(Data for this task Opens)

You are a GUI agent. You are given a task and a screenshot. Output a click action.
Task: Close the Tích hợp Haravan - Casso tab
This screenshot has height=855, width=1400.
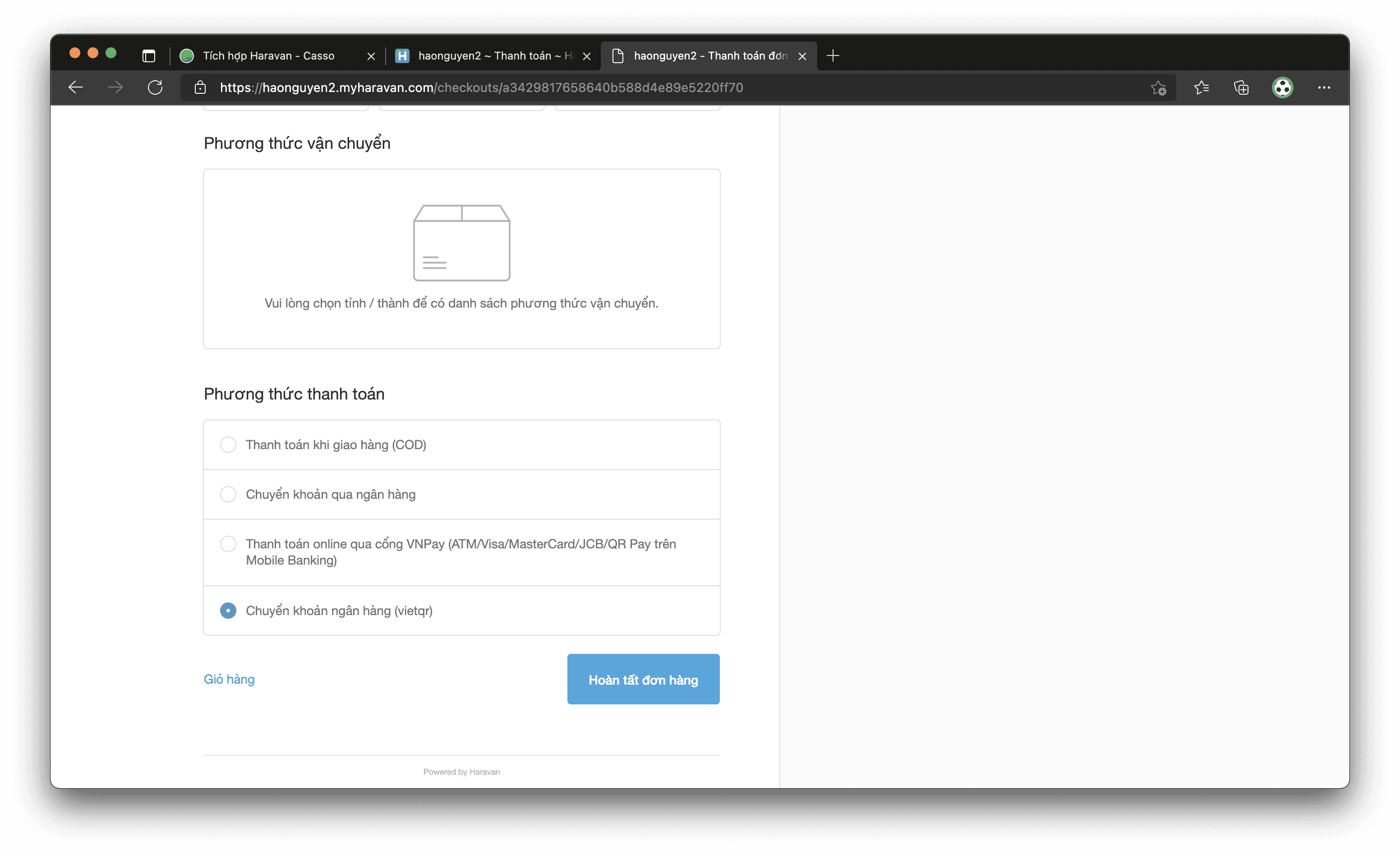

(Data for this task Closes)
(Data for this task Opens)

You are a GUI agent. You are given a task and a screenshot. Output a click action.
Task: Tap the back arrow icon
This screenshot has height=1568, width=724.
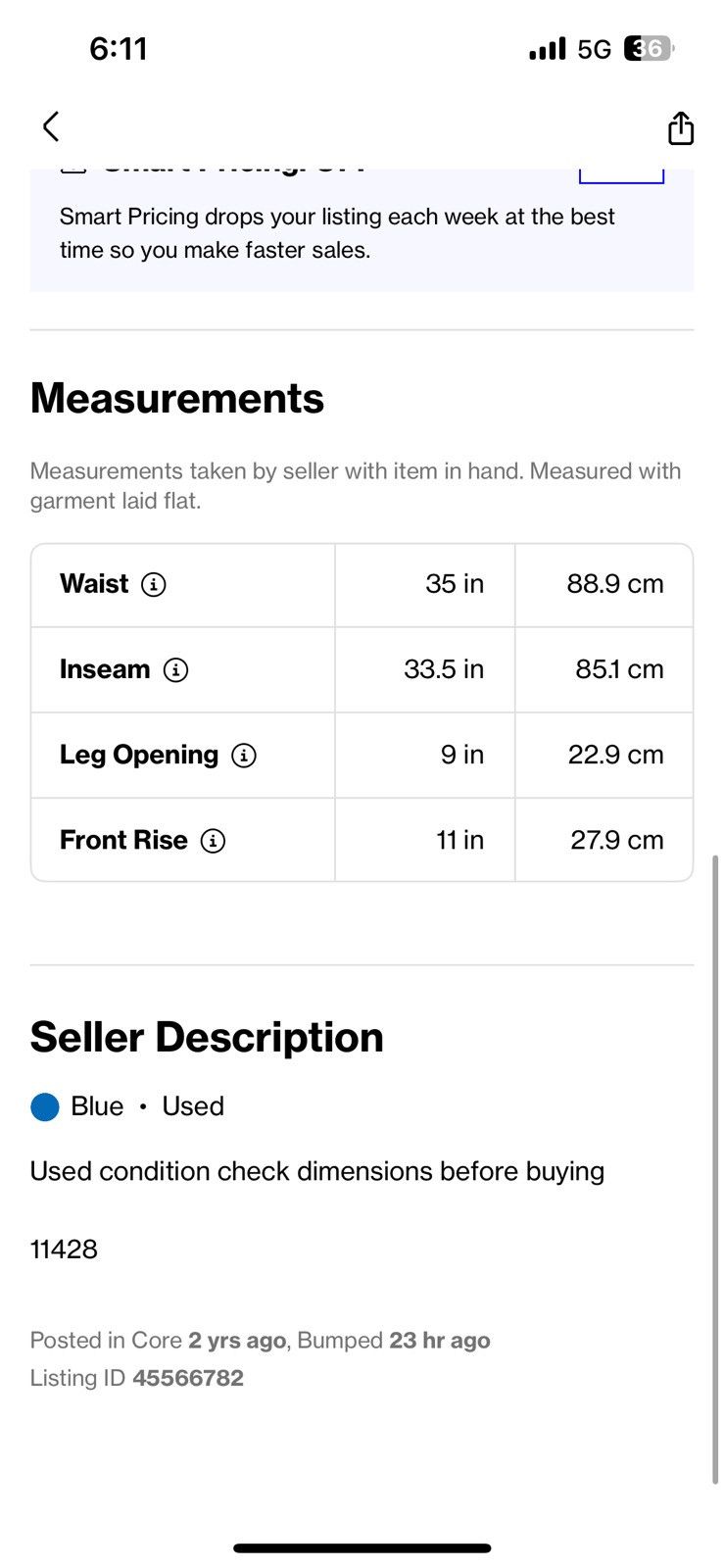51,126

(Data for this task Closes)

Action item
When you reach the line with "Task: Close the Tích hợp Haravan - Casso tab" in the records above, start writing out lines exactly, and stop once the line with "This screenshot has height=855, width=1400." has been written; include nothing else.

Your solution
Task: Close the Tích hợp Haravan - Casso tab
This screenshot has height=855, width=1400.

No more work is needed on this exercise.